Nessuna ratifica della riforma del Meccanismo Europeo di Stabilità (MES). La premier Giorgia Meloni ha ribadito lo scorso mercoledì la posizione del governo italiano al suo primo “question time” alla Camera dei Deputati. Poiché si tratterebbe di uno strumento destinato a non essere mai utilizzato, quale senso avrebbe ratificarlo, si è chiesta retoricamente. A quel punto, ha spiegato, che intende fare sua la posizione di Confindustria, per cui il MES dovrebbe essere trasformato in uno “strumento di politica industriale”.

Italia non ratifica

L’Italia è rimasto l’unico dei ventisette paesi dell’Unione Europea a non avere ancora avallato la riforma del MES con un voto del Parlamento.

La questione si trascina da un paio di anni e ha riguardato lo stesso governo Draghi, a causa delle divisioni in seno all’allora composita maggioranza. Il centro-destra ha sfumature diverse sul tema. Forza Italia prevede che prima o poi la ratifica arriverà, mentre Lega e Fratelli d’Italia restano su posizioni contrarie o perlomeno scettiche.

La riforma del MES prevede in estrema sintesi un “backstop” a sostegno del Fondo di risoluzione bancaria e una procedura più snella per i casi di ristrutturazione del debito pubblico. A seguito della crisi delle banche esplosa con dirompenza negli Stati Uniti nei giorni scorsi, i governi partner dell’Area Euro si aspettano che l’Italia acceleri l’iter per giungere alla ratifica. Tuttavia, esistono questioni irrisolte. Una riguarda la stessa Unione bancaria, il cui completamento manca per l’opposizione del Nord Europa alla garanzia unica sui depositi.

All’Ecofin di martedì, la Germania ha poi cambiato posizione sulla riforma del Patto di stabilità, costringendo gli alleati a prolungare il negoziato. Il tema è molto delicato. Dall’anno prossimo, le regole di bilancio dell’Unione Europea torneranno in vigore dopo essere state sospese per quattro anni a causa della pandemia.

Esse consistono essenzialmente nel porre un tetto al deficit pari al 3% del PIL e nel tendere a un rapporto tra debito pubblico e PIL del 60%. L’Italia reclama maggiore flessibilità fiscale. Le soluzioni ipotizzate non mancano. Ricorrente l’ipotesi di scorporare gli investimenti pubblici dal computo del disavanzo.

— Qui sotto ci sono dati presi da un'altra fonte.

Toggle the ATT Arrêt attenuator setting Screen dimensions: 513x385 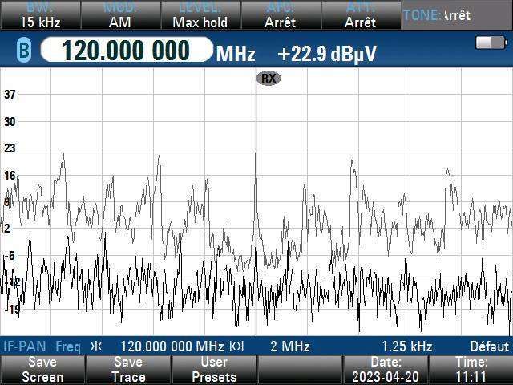click(360, 15)
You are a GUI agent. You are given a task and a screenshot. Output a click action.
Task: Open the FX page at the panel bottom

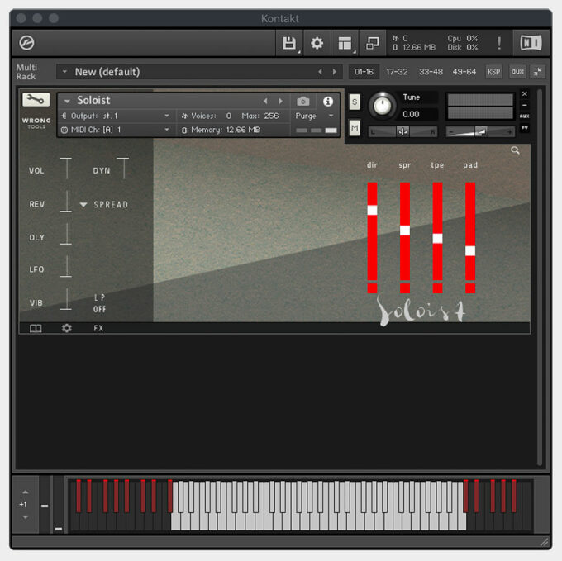[98, 328]
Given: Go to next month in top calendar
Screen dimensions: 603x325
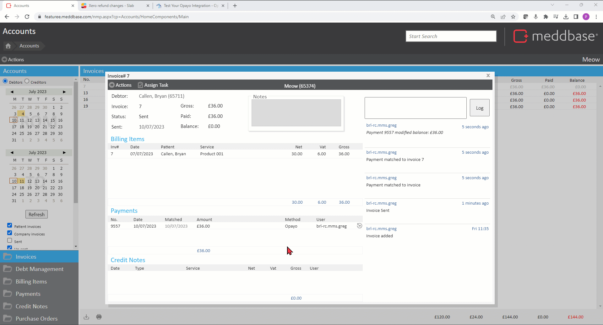Looking at the screenshot, I should [64, 92].

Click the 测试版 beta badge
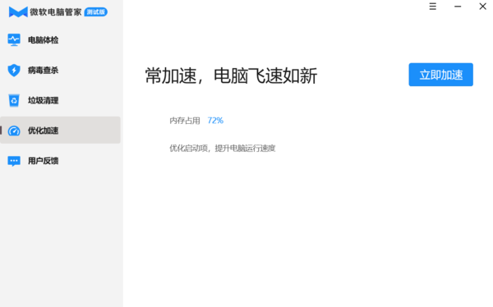[x=96, y=12]
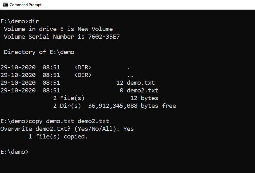Viewport: 255px width, 173px height.
Task: Click the 'Yes' answer after the overwrite prompt
Action: click(x=128, y=129)
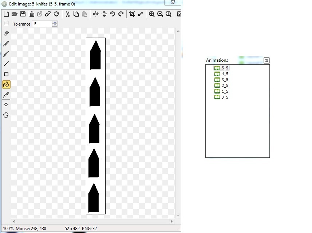Activate the Paint Bucket fill tool
Viewport: 312px width, 233px height.
click(6, 85)
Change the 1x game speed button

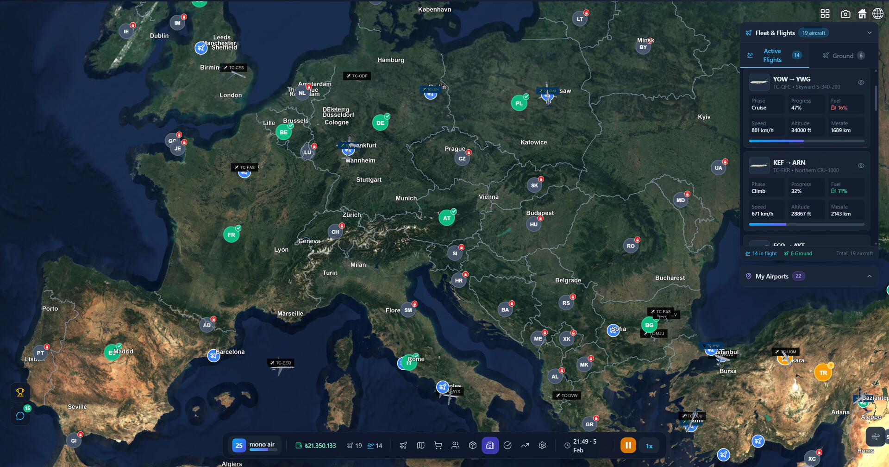pyautogui.click(x=649, y=446)
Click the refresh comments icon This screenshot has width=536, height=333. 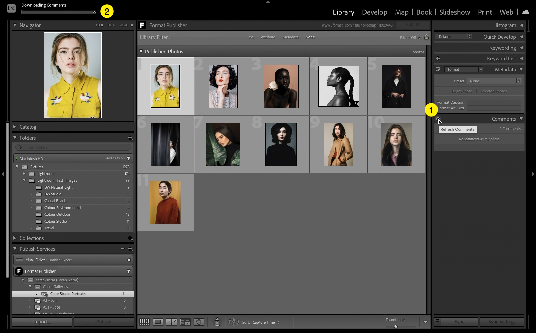coord(438,119)
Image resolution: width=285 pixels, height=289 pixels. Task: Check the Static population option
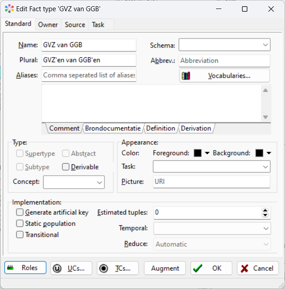click(20, 224)
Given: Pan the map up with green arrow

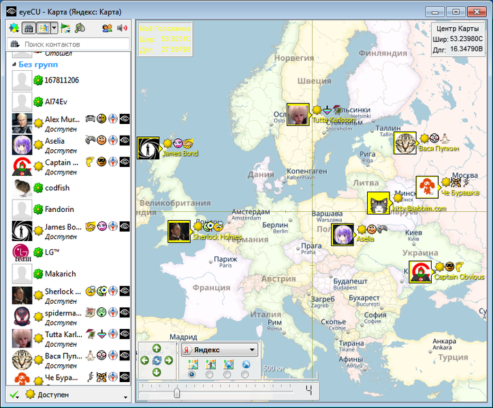Looking at the screenshot, I should 157,348.
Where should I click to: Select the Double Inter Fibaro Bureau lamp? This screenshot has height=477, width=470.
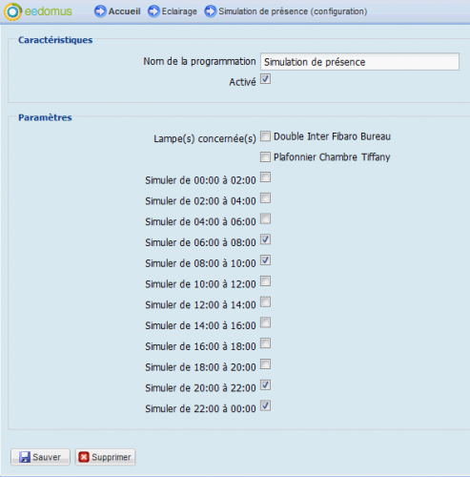(265, 136)
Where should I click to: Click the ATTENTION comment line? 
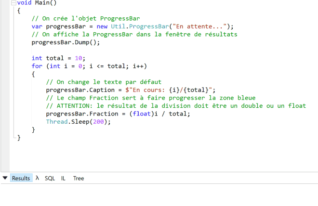click(175, 106)
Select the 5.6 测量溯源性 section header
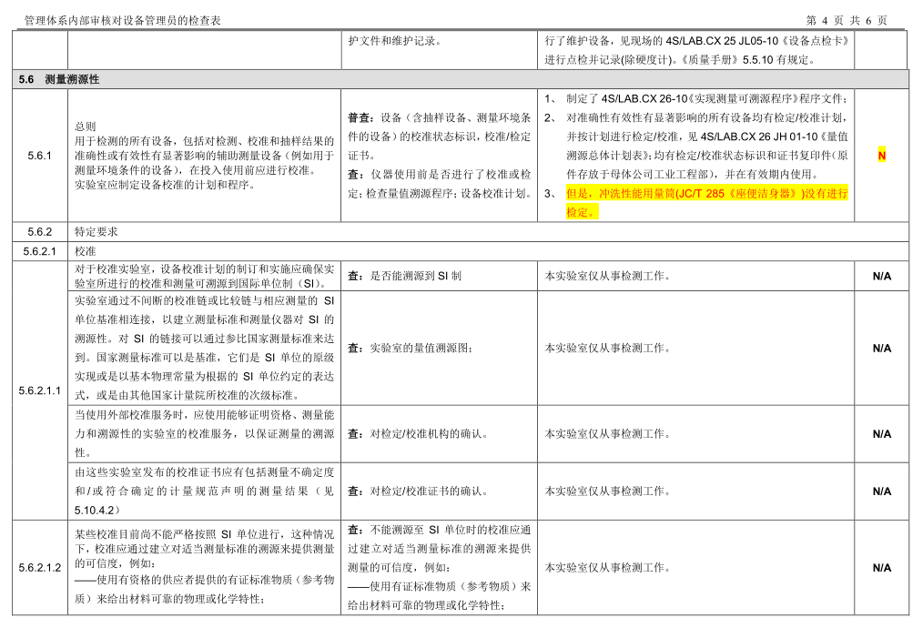The image size is (923, 628). point(59,79)
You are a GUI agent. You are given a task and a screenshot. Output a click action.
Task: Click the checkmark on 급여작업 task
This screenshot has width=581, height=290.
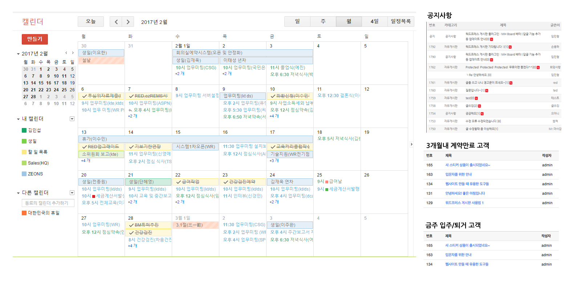pyautogui.click(x=178, y=182)
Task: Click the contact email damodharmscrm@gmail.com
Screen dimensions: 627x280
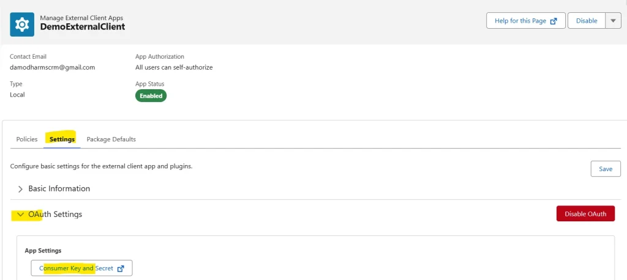Action: click(x=53, y=67)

MES contro Patto di stabilità

Tuttavia, un accordo non c’è. E Meloni intende sfruttare la (mancata) ratifica del MES come arma negoziale per giungere a un baratto sul Patto di stabilità. Dal canto suo, la Germania spera che la ratifica italiana arrivi prima che siano riscritte le regole di bilancio comunitarie. Siamo all’impasse. A voler essere onesti, il MES non è così importante per Bruxelles. Nei fatti, si tratta di un ente nato dalla crisi dei debiti sovrani di una dozzina di anni fa e che ad oggi non è mai intervenuto a sostegno di governi o banche, semplicemente perché nessuno ne ha fatto richiesta.

Ma i governi europei hanno investito molto capitale politico nel MES e temono che una sua mancata ratifica faccia emergere l’assenza di strumenti anche solo formali con cui combattere le crisi. L’effetto stigma legato a questo istituto di diritto lussemburghese impedisce una discussione serena sulle sue reali potenzialità di sostegno a governi e banche in crisi. Molto più impellente sarebbe la riforma del Patto di stabilità, dato che torneremmo alle vecchie regole di bilancio in assenza di novità.

Alla Germania starebbe bene e, detto in estrema franchezza, i tedeschi non si strapperebbero i capelli per il caso in cui il nuovo MES non entrasse in funzione. Fino a poche settimane fa, erano l’altro paese insieme all’Italia a non avere ratificato la riforma nell’attesa di un responso della Corte Costituzionale. Le richieste dell’Italia appaiono poco digeribili al ministro delle Finanze, Christian Lindner, leader dei liberali.

Che si tratti di completare l’Unione bancaria o di rendere più flessibile il Patto, Berlino nicchia. E così anche Roma.